(Collected data)
************
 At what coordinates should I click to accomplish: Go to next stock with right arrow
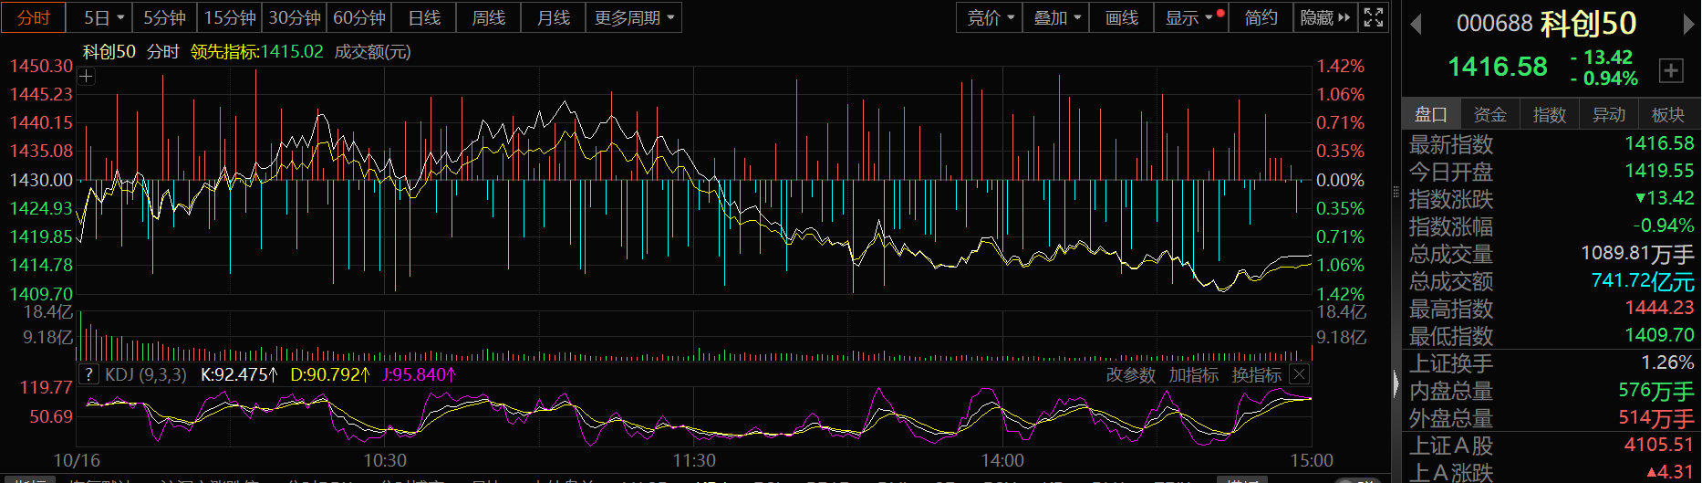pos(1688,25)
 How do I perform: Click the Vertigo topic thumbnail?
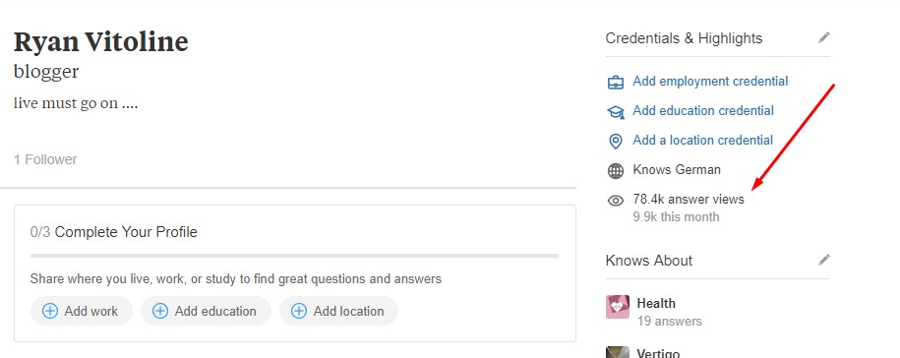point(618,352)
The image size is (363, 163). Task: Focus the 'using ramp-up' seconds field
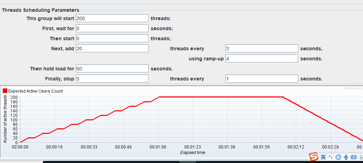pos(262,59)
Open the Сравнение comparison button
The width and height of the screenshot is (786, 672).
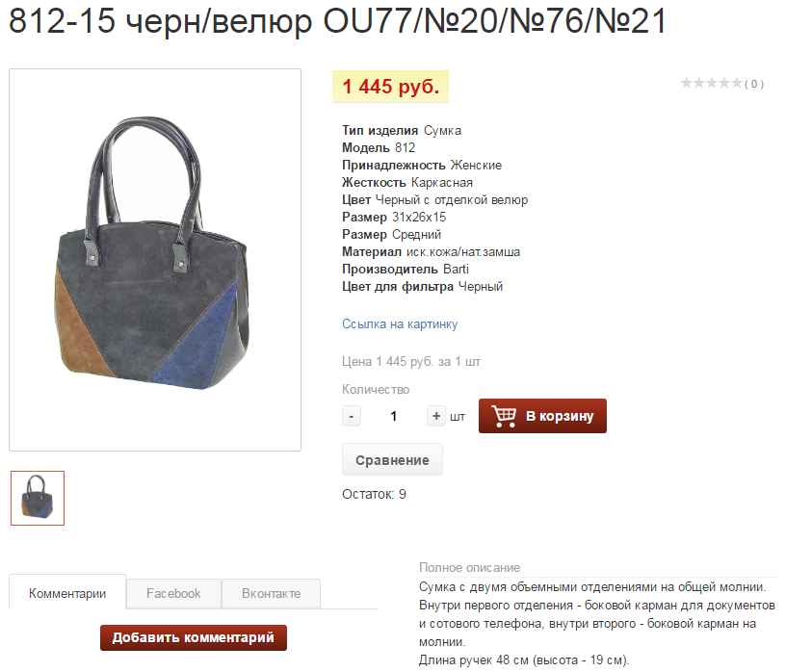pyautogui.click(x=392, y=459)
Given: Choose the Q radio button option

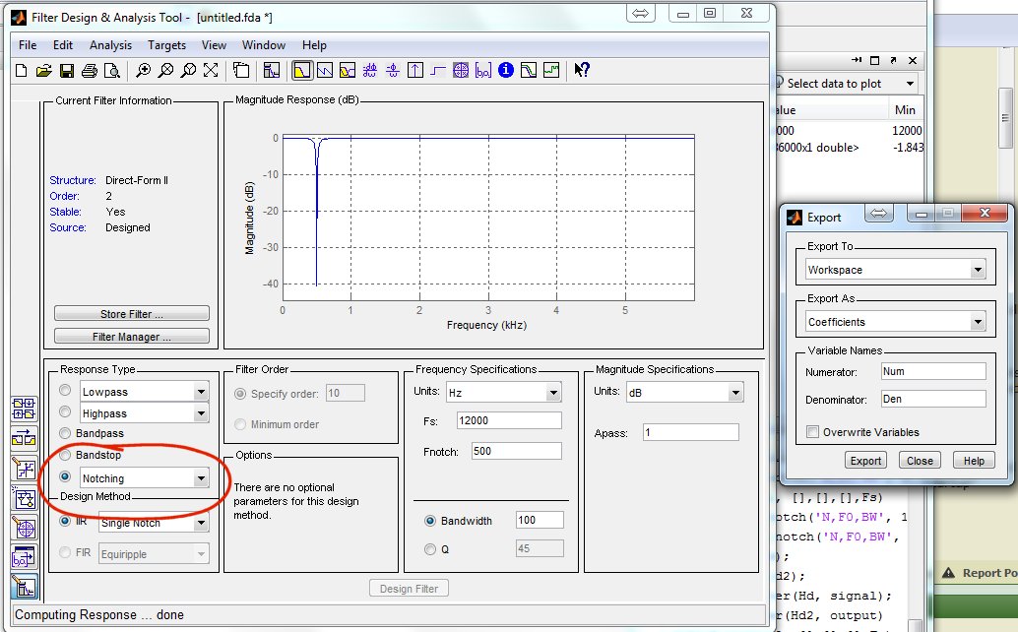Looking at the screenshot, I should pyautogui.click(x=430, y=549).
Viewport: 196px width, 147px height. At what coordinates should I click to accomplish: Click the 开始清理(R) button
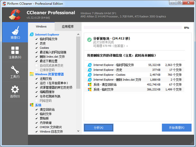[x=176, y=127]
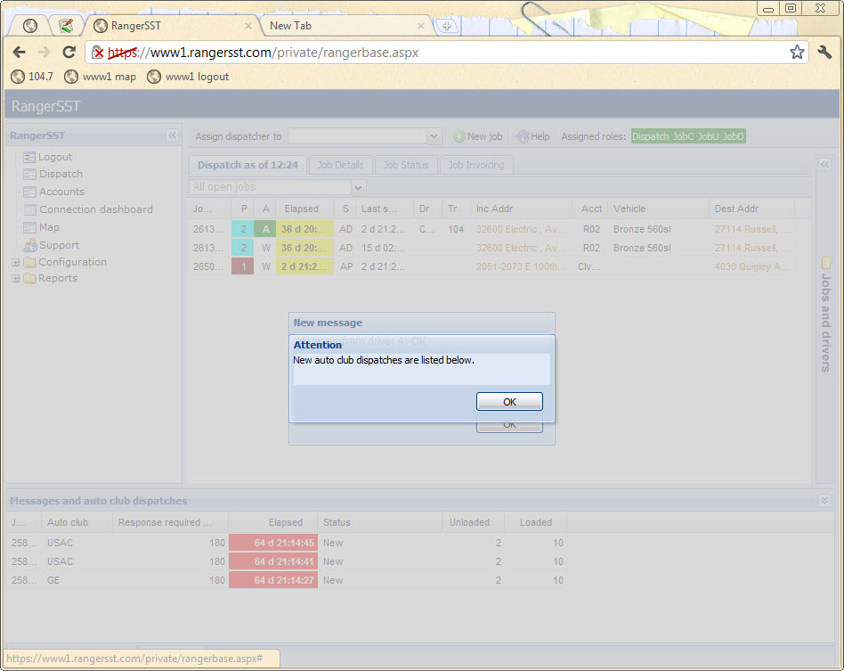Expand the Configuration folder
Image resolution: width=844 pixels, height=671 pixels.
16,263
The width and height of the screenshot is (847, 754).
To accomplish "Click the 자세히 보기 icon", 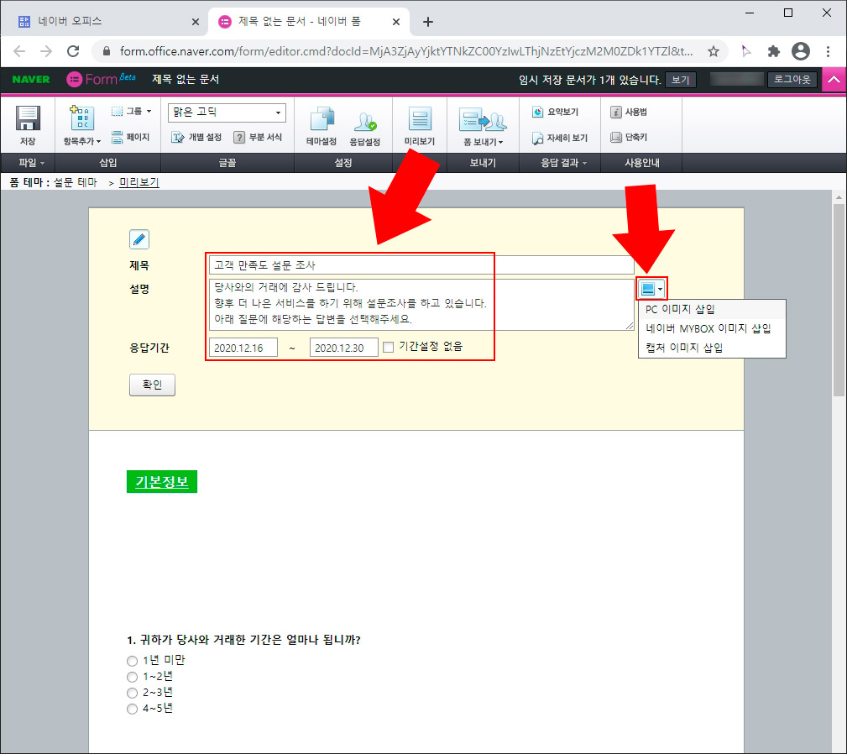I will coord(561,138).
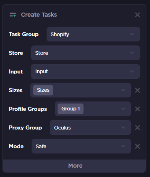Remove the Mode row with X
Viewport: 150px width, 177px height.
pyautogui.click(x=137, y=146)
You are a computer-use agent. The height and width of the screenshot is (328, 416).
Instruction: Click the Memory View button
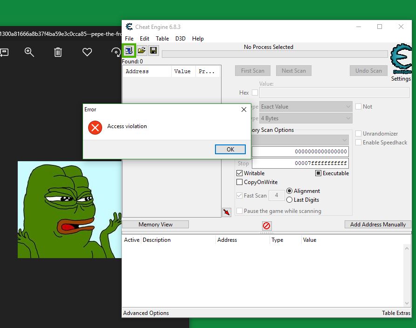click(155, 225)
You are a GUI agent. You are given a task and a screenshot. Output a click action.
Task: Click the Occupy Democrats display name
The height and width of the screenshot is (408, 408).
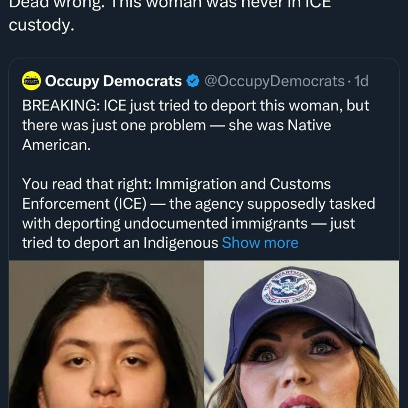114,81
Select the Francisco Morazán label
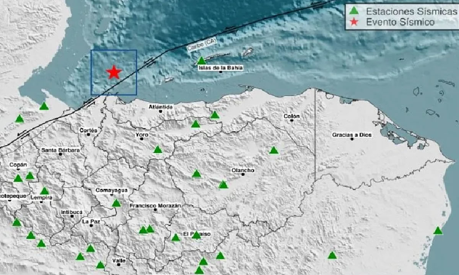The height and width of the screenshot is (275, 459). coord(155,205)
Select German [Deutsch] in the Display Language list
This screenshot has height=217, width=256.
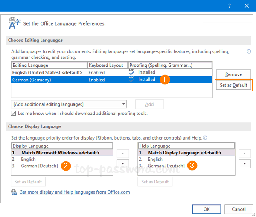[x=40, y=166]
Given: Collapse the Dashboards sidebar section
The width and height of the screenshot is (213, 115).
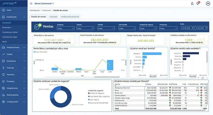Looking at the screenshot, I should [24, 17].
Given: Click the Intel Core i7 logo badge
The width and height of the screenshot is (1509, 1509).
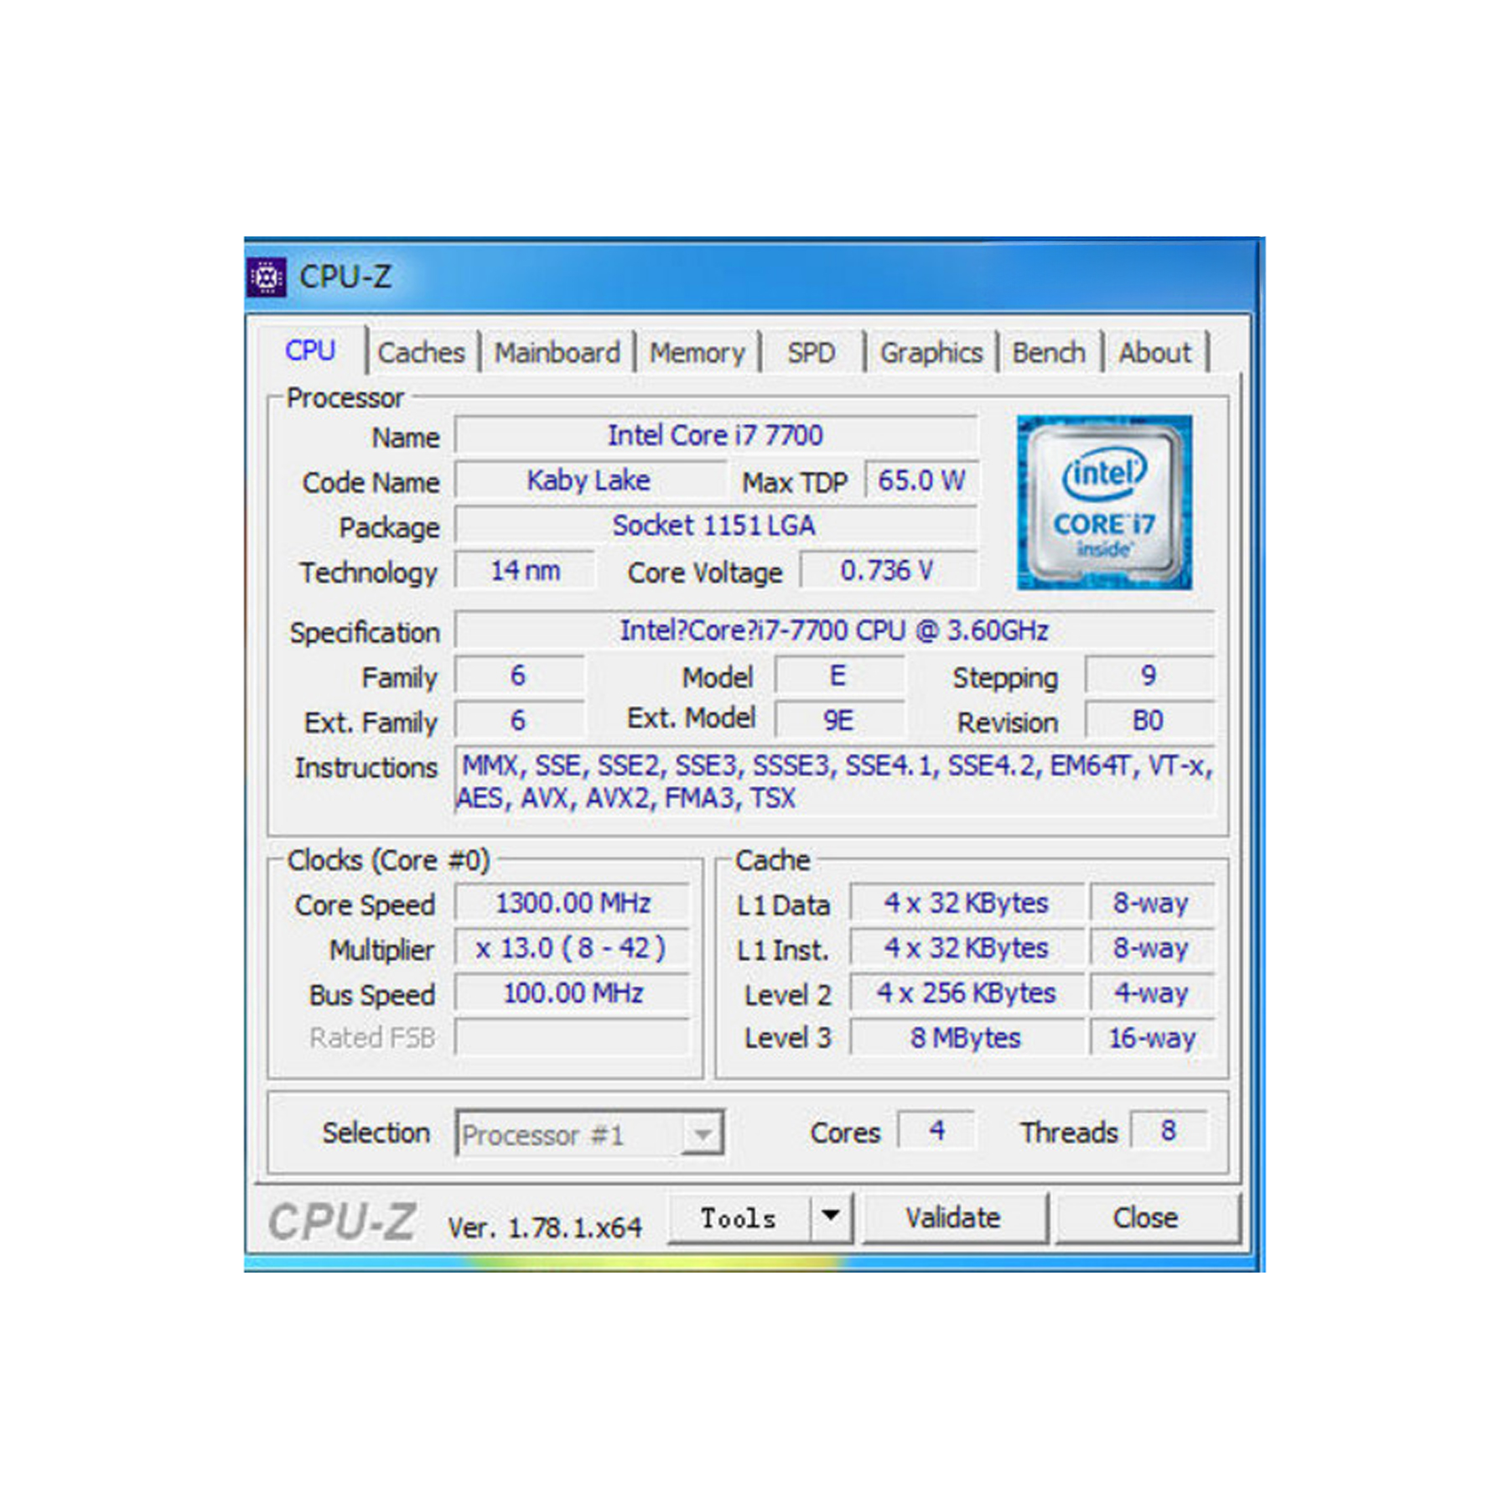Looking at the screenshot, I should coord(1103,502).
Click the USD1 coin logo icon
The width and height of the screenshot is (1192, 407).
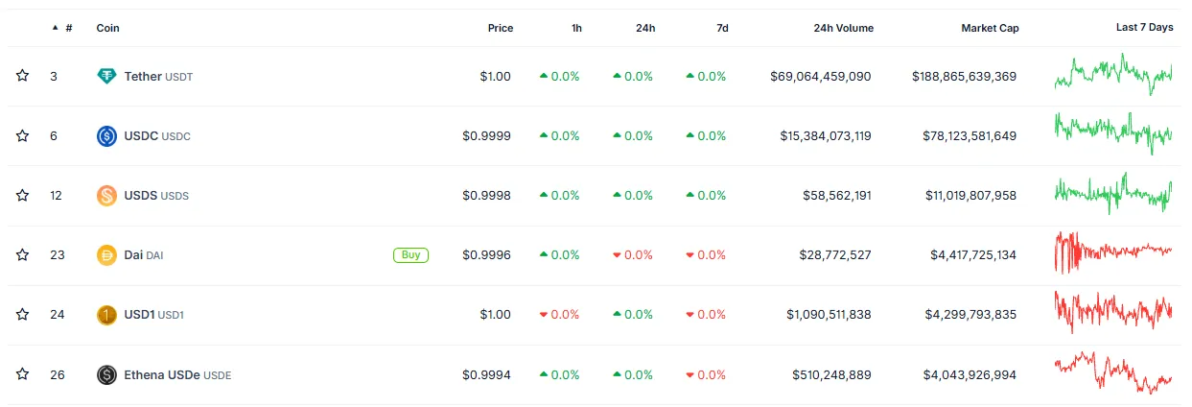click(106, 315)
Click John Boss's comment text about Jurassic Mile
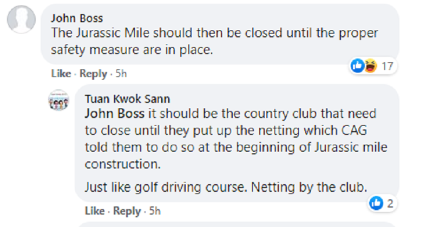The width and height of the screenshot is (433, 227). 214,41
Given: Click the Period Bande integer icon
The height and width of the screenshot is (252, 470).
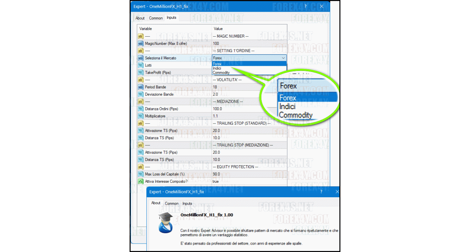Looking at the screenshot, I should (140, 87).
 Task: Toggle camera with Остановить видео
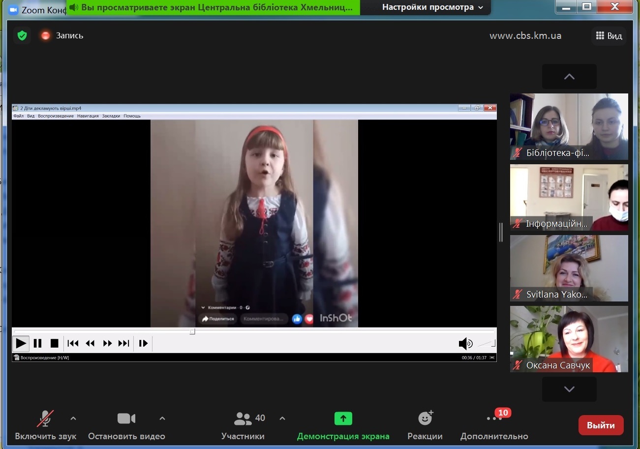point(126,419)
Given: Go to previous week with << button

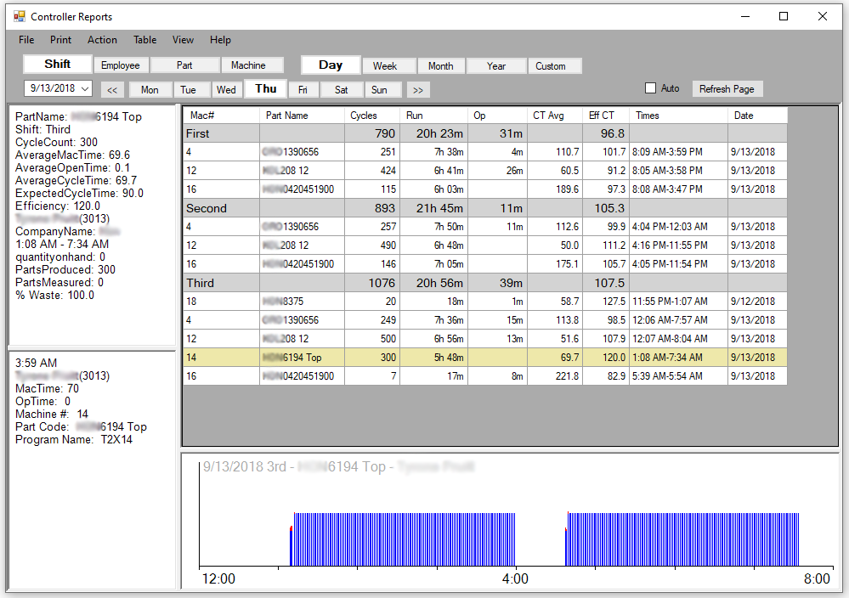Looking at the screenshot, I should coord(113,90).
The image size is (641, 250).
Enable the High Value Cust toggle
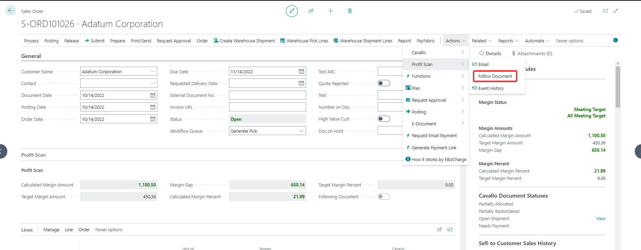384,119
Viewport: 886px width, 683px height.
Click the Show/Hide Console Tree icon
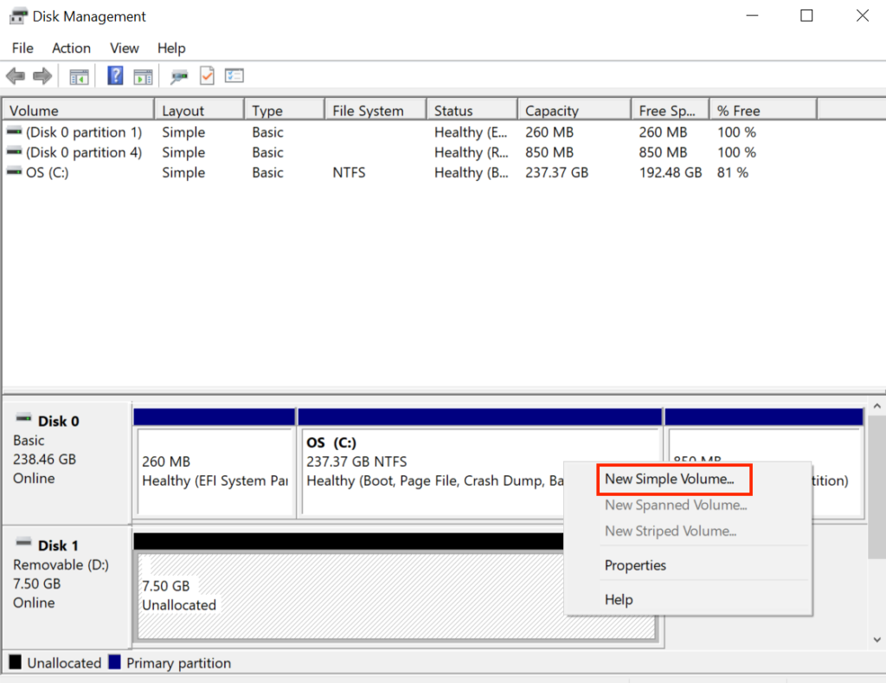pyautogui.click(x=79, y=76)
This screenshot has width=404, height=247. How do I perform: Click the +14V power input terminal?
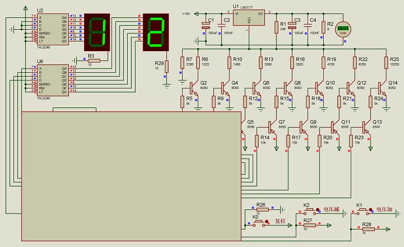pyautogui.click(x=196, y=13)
************
What the exercise asks:
An exact copy of the lines above from the one with "The height and width of the screenshot is (408, 408)." up to and including the one with "Given: Click the Intel Core i7 logo badge" is required; reproduce only those lines, omitting all pictures.

Expected answer:
The height and width of the screenshot is (408, 408).
114,81
Select the Francisco Morazán label
The height and width of the screenshot is (275, 459). coord(155,205)
Select German [Deutsch] in the Display Language list
This screenshot has height=217, width=256.
[x=40, y=166]
Given: Collapse the Dashboards sidebar section
The width and height of the screenshot is (213, 115).
Looking at the screenshot, I should [24, 17].
Given: Click the Intel Core i7 logo badge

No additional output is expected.